Conventional dissolution testing has repetitive steps and overall is a time-consuming analytical procedure. Efforts have been made to predict dissolution results using the available process and material information and to include such inputs in an RTRT concept (Zaborenko et al., 2019). For example, approaches to predict dissolution profiles based on NIR spectra via multivariate regression models were presented for sustained-release tablets manufactured on a continuous direct compaction line (Pawar et al., 2016) and for immediate release tablets produced in the batch mode (Zhao et al., 2019). NIR data can account for sources of variability such as composition, blender speed and compaction force. Recent studies have used machine-learning approaches to predict the dissolution profile of sustained-release tablets using NIR data, the compression force and the particle size distribution of the main excipient (Galata et al., 2021). Further, the porosity measured via TPI has been shown to be a suitable parameter to predict disintegration and dissolution time for immediate release tablets (Bawuah et al., 2021).

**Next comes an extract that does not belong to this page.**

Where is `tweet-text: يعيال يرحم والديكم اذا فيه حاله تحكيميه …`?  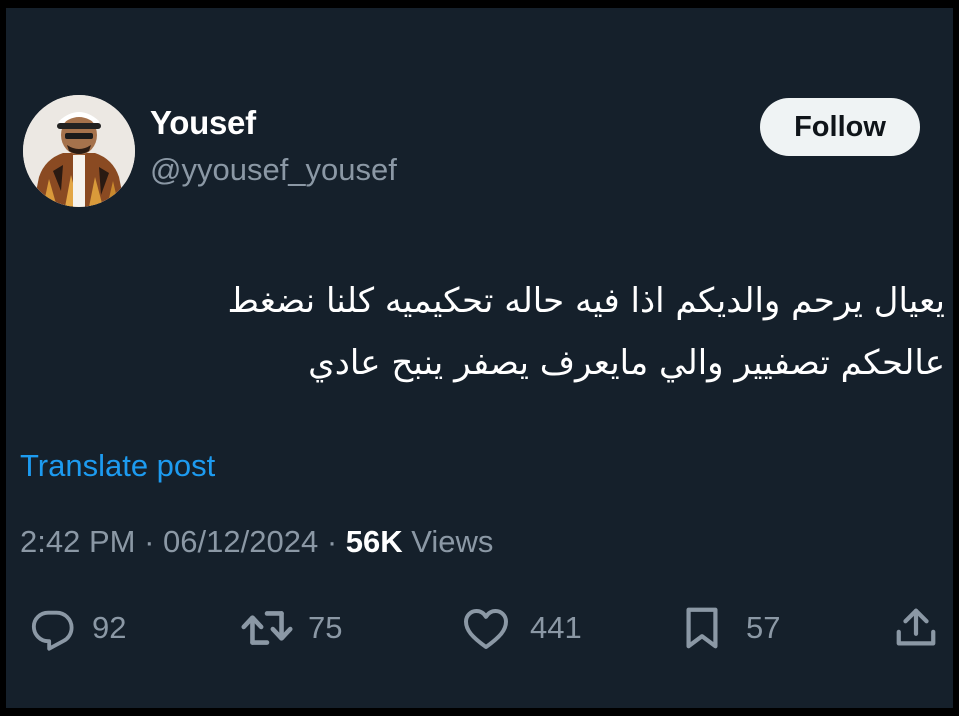
tweet-text: يعيال يرحم والديكم اذا فيه حاله تحكيميه … is located at coordinates (530, 332).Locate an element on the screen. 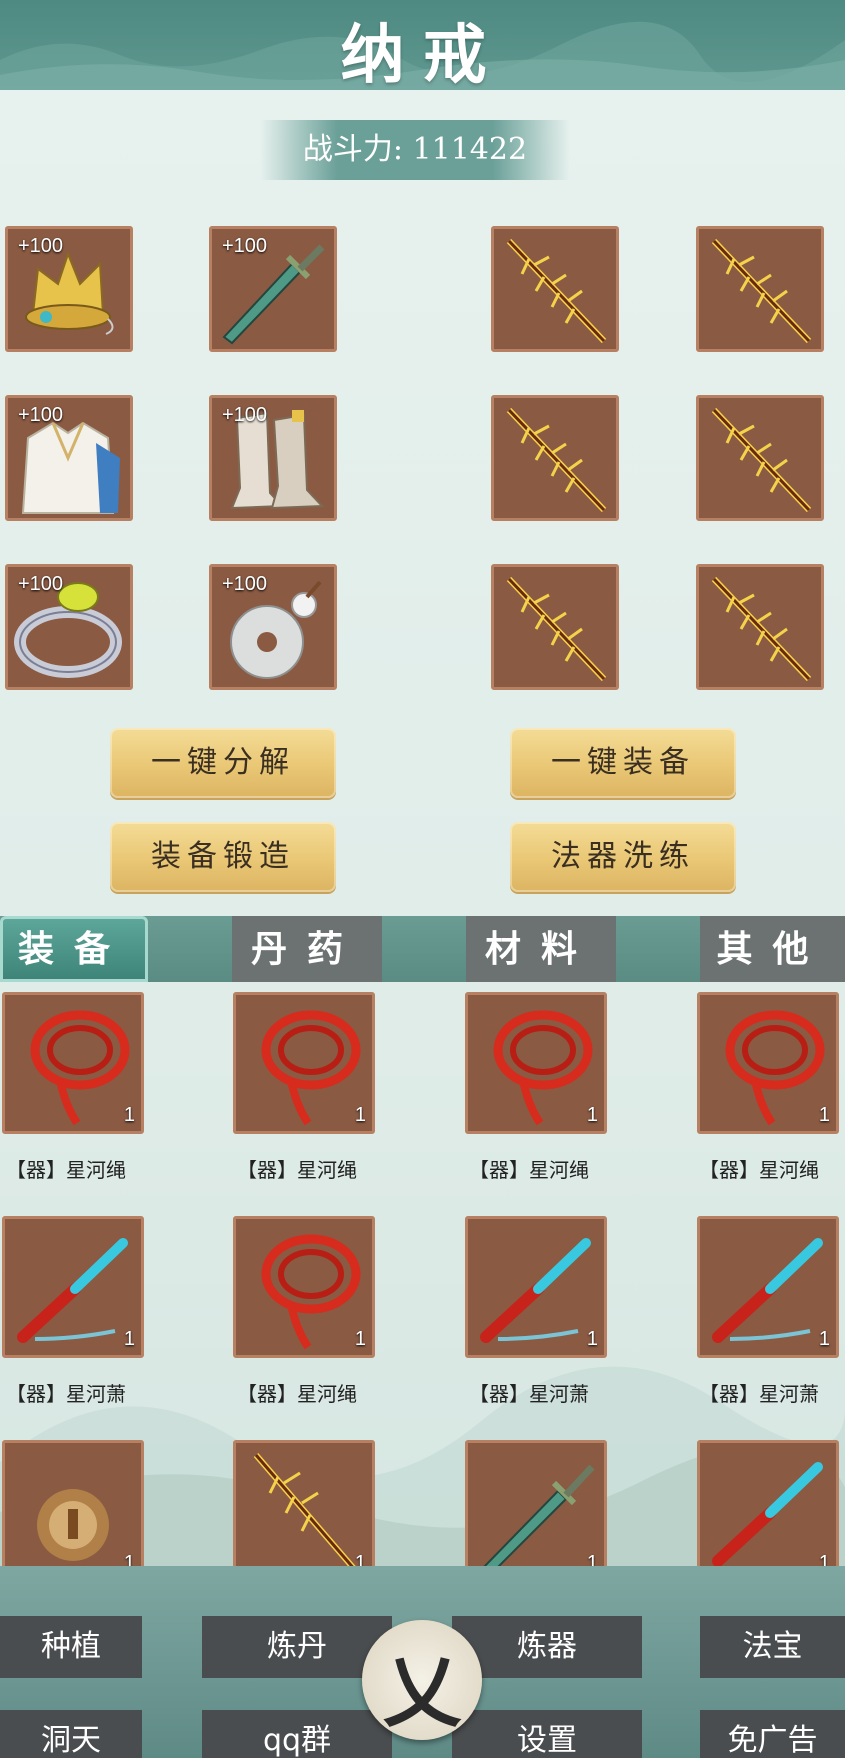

Predicting the dissolution profile based on the coating layer thickness of tablets has been carried out via most of the available at-line and off-line technologies. Linear correlations between the coating thickness predicted via NIRS and the drug dissolution rate were derived (Wu et al., 2015, Ariyasu et al., 2017). Raman spectral data were correlated with the mean dissolution time (MDT) and with the coating thickness measured off-line via TPI (Müller et al., 2012). The MDT of sustained release tablets was also correlated with terahertz waveforms via multivariate linear regression (Ho et al., 2008). In addition, Raman chemical imaging was used to predict the dissolution profile of uncoated sustained-release tablets containing a matrix polymer for various contents and particle size distributions of the polymer (Galata et al., 2022).

For fluid-bed coating of pellets in-line NIRS was applied to predict the dissolution performance. NIR spectra combined with the process parameters (PPs) were correlated with 1- and 2-hour dissolution data via a PLS model for sustained release coated pellets (Ibrahim et al., 2019). A PLS correlation between the NIR spectra and the parameters of a kinetic release profile model was developed (Pomerantsev et al., 2011).
With regard to coated tablets, most efforts to predict the dissolution behaviour have involved off-line or at-line measurements. To date, no direct coating thickness measurements have been correlated with dissolution data. In this study, for the first time, a model for predicting the dissolution profile based on OCT real-time coating thickness data was developed.